__DOCUMENT PASSAGE__
--------------------------------

RAY SUAREZ: So your plan does not penalize businesses that don't offer their employees health care?

HOWARD DEAN: Yes, it does. For those large businesses who could give health insurance but don't, they lose some deductibility for executive pension plans and for executive salaries. And the reason for that is that there are a lot of good corporations outs there now who are giving health care -- some part of their health care package to their employees and it seems to me that it's unfair competition for those companies that don't give health insurance to be able to have all that extra cost benefit over the -- or excuse me, competitive advantage against those competitors that do supply health insurance. So we're going to remove some of the tax deductions that those folks get.

There's no reason taxpayers should pay for executive salaries to be deducted, and benefit packages to be deducted from a company that's a large company that doesn't provide health insurance.

RAY SUAREZ: A lot of the people who are uninsured in the country are hard to find, they're hard to reach in conventional social service agency ways. You hold Vermont forward as a model, but Vermont doesn't have a lot of the problems that big metropolitan areas have, large immigrant pools, central cities with down economies. Can you use Vermont as a model for the rest of the country, and the rest of the uninsured population?

--------------------------------

__INPUT DATA__

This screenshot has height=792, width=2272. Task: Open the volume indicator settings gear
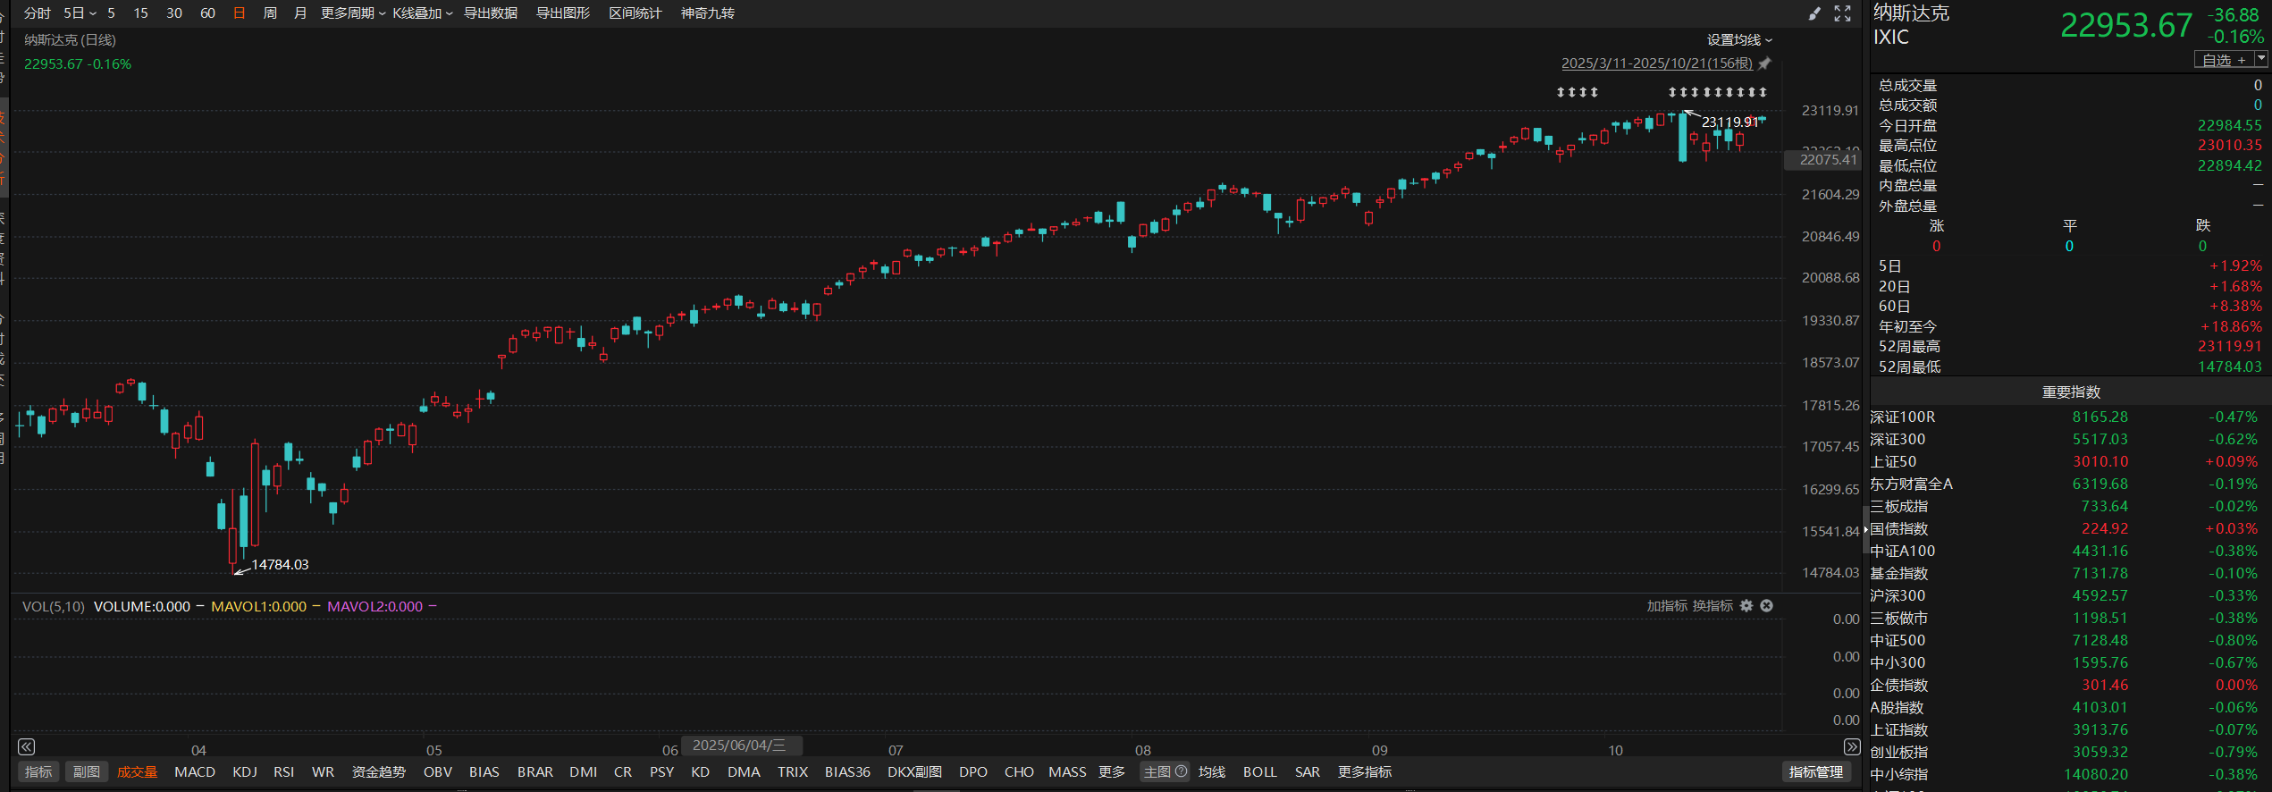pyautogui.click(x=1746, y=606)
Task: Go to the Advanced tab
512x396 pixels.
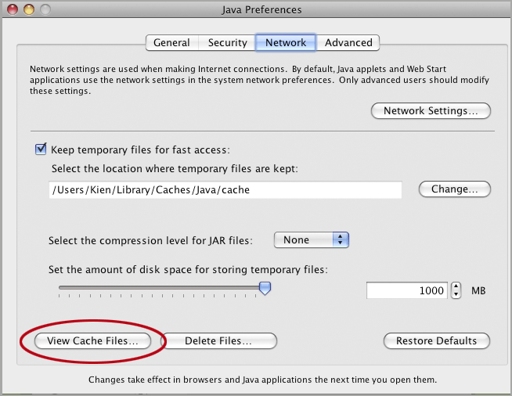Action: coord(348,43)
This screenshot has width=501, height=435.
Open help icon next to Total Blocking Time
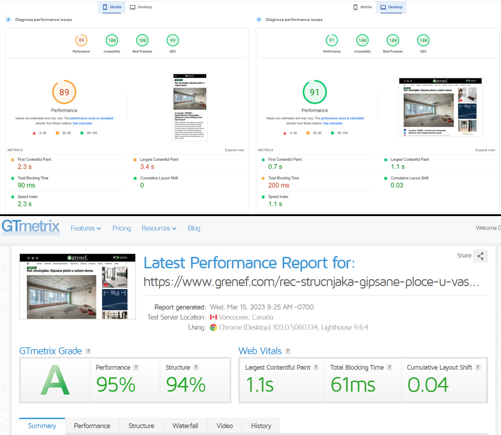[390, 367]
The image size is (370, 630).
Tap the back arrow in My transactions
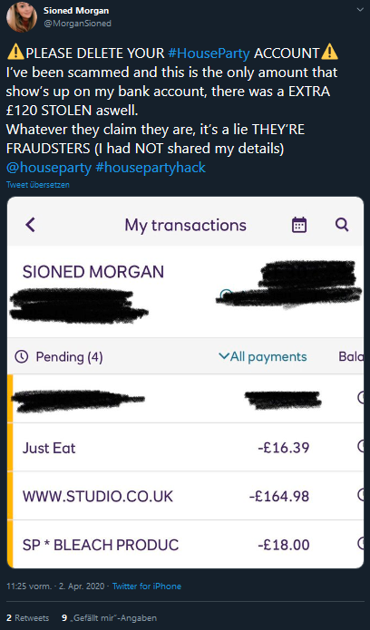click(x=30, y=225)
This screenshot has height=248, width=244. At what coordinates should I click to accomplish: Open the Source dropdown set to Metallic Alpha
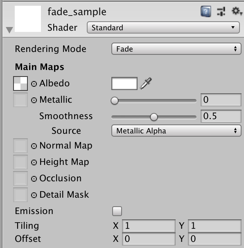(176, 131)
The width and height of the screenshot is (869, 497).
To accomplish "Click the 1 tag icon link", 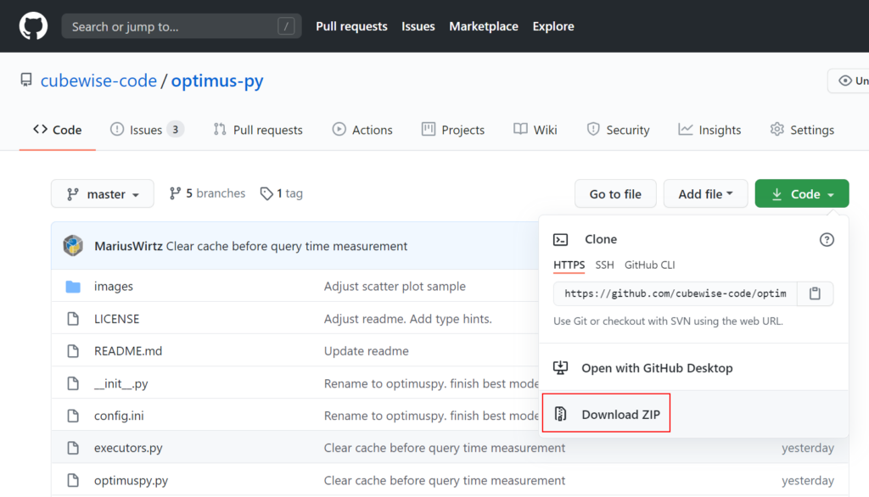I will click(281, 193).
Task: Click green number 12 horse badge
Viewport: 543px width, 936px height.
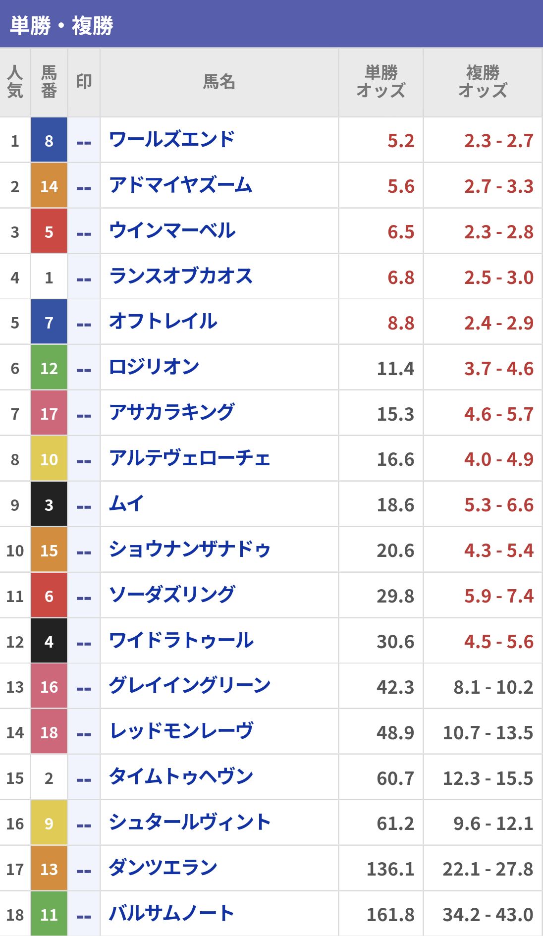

--------------------------------

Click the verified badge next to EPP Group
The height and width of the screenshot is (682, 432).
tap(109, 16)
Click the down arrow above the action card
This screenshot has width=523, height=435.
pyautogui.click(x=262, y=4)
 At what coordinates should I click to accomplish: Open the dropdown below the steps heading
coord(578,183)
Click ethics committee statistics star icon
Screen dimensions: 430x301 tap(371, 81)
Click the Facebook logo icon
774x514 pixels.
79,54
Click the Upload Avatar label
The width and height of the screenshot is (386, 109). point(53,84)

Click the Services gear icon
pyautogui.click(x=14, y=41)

--------------------------------

__REQUIRED ACTION 1__
In the health care interview excerpt, rewrite the stretch from "HOWARD DEAN: Yes, it" through "those folks get.", replacing "health insurance" with "medical coverage".
__REQUIRED ACTION 2__
Name every expense that Dean says large businesses not providing health insurance should lose the tax deduction for in the health care interview excerpt.
__REQUIRED ACTION 3__
According to the health care interview excerpt, which state does Dean hold forward as a model?
Answer using only the health care interview excerpt, not the records.

__EXERCISE RESPONSE 1__
HOWARD DEAN: Yes, it does. For those large businesses who could give medical coverage but don't, they lose some deductibility for executive pension plans and for executive salaries. And the reason for that is that there are a lot of good corporations outs there now who are giving health care -- some part of their health care package to their employees and it seems to me that it's unfair competition for those companies that don't give medical coverage to be able to have all that extra cost benefit over the -- or excuse me, competitive advantage against those competitors that do supply medical coverage. So we're going to remove some of the tax deductions that those folks get.

__EXERCISE RESPONSE 2__
Executive pension plans, executive salaries, benefit packages

__EXERCISE RESPONSE 3__
Vermont